Plaintiff is a furniture broker and distributor. Defendant Geologistics is a carrier, warehouseman, and freight forwarder for various goods including furniture products distributed by plaintiff. Global Furniture, Inc. ("defendant Global") is a furniture company that imports, warehouses, and distributes furniture to retail companies.

On 7 October 2002, plaintiff wrote a memorandum to Geologistics Limited Surabaya and Malaysia ("Geologistics Malaysia"). The memorandum stated plaintiff would notify the freight forwarder by mail to release furniture shipments to defendant Global upon plaintiff's receipt of defendant Global's payment. Plaintiff concedes Geologistics Malaysia is not a party to this action and is a separate corporate entity from defendant Geologistics.

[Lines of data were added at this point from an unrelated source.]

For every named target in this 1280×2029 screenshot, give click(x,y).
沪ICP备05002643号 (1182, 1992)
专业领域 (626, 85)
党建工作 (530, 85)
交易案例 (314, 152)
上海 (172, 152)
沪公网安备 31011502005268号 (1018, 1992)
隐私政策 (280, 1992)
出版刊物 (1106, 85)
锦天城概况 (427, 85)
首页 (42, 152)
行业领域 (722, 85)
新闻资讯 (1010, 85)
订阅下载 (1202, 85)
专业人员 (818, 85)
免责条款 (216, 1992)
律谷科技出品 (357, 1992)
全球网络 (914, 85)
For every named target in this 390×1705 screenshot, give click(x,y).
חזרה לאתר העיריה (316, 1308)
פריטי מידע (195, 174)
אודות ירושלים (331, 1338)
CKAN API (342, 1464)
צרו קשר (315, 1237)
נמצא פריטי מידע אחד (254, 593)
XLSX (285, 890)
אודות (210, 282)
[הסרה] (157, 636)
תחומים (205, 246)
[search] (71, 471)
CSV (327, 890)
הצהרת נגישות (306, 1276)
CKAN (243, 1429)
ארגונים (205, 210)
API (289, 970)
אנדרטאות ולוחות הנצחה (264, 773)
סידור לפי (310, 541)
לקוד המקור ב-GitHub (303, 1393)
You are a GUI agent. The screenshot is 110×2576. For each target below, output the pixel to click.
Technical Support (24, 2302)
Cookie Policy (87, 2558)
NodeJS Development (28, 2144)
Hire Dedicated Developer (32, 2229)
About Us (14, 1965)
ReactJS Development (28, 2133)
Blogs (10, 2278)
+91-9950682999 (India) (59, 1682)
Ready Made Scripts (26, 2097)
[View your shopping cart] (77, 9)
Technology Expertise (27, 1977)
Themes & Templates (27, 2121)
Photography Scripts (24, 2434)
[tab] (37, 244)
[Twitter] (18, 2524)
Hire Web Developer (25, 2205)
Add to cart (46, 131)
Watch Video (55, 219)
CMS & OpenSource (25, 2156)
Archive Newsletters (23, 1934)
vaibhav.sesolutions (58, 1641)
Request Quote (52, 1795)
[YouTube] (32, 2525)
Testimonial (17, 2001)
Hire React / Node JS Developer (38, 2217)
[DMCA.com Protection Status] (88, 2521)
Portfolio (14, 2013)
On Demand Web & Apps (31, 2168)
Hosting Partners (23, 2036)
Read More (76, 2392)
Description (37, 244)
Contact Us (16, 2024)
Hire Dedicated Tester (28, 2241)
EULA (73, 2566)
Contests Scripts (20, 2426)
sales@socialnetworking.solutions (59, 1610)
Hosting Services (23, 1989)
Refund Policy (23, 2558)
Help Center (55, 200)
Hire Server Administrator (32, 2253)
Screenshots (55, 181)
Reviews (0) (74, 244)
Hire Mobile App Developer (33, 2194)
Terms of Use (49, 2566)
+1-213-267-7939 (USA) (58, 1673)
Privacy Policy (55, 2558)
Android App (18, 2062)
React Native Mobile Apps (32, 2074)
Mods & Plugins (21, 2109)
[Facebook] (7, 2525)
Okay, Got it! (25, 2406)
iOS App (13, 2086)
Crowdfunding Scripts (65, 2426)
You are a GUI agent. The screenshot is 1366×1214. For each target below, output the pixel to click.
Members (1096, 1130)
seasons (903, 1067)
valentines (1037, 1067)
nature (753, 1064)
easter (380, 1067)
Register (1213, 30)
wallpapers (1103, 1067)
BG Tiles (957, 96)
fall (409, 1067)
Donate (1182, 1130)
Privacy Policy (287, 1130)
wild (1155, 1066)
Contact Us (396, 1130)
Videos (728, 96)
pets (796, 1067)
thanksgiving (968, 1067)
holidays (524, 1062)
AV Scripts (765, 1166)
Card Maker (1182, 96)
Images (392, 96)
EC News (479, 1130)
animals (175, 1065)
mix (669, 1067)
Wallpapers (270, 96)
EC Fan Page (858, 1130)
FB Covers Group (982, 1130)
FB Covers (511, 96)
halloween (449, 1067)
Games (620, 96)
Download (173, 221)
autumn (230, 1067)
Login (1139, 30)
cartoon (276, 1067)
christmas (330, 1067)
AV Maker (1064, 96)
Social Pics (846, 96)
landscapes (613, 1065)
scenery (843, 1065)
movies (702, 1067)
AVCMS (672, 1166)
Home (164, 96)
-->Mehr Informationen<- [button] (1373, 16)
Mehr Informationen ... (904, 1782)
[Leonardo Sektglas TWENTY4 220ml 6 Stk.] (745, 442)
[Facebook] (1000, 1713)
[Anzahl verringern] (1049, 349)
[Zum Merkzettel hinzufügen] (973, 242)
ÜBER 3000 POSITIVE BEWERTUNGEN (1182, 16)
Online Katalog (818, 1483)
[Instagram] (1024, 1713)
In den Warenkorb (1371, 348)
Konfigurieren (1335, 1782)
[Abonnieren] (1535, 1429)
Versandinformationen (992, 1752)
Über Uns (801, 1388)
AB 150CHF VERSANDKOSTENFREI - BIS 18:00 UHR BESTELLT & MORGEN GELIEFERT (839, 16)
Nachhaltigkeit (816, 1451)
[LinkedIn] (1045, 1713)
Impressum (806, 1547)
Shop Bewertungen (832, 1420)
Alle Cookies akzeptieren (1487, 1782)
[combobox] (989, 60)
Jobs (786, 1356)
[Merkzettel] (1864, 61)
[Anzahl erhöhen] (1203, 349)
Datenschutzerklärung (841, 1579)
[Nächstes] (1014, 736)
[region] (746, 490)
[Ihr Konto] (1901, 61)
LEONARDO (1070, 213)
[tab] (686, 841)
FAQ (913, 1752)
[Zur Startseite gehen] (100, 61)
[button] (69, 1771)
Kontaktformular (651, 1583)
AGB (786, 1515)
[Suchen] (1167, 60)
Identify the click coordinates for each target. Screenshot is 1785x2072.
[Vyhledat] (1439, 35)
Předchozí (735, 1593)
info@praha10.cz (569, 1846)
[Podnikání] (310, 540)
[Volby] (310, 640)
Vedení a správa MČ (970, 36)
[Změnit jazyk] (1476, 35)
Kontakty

On 27 December 2002, plaintiff's employee sent an email to several Geologistics Malaysia employees and one employee with defendant Geologistics. The email stated Geologistics Malaysia should not release containers to defendant Global without plaintiff's prior approval. The email closed with the instruction, "Please confirm your understanding." Nothing in the record shows defendant Geologistics gave or plaintiff received any confirmation of or followed up on this email before Geologistics Malaysia shipped any furniture containers.

Defendant Global ordered thirty-nine furniture containers from plaintiff. Geologistics Malaysia shipped those containers to various ports within the United States. The parties stipulated defendant Global received all thirty-nine shipments between the dates of 27 January 2003 and 3 June 2003. Defendant Global failed to pay plaintiff after receipt of the thirty-nine containers. Defendant Global became delinquent in accounts payable to plaintiff in the amount of $805,413.13.

On 2 September 2004, plaintiff filed a complaint against defendant Global and defendant Geologistics jointly and severally asserting, inter alia, breach of contract, demand for payment on account, and failure to stop shipments in transit. On 24 April 2006, the trial court entered summary judgment against defendant Global for $805,413.13. On 9 May 2006, the trial court ruled plaintiff's claims were barred by the statute of limitations and entered summary judgment in favor of defendant Geologistics. Plaintiff appeals.

II. Issues

Plaintiff argues: (1) the trial court erred when it granted summary judgment in favor of defendant Geologistics based upon the statute of limitations and (2) defendant Geologistcs should be estopped from asserting the statute of limitations as an affirmative defense to its claims.

III. Standard of Review

Summary judgment is proper if the pleadings, depositions, answers to interrogatories, and admissions on file, together with the affidavits, if any, show that there is no genuine issue as to any material fact and that any party is entitled to a judgment as a matter of law. The party moving for summary judgment ultimately has the burden of establishing the lack of any triable issue of fact.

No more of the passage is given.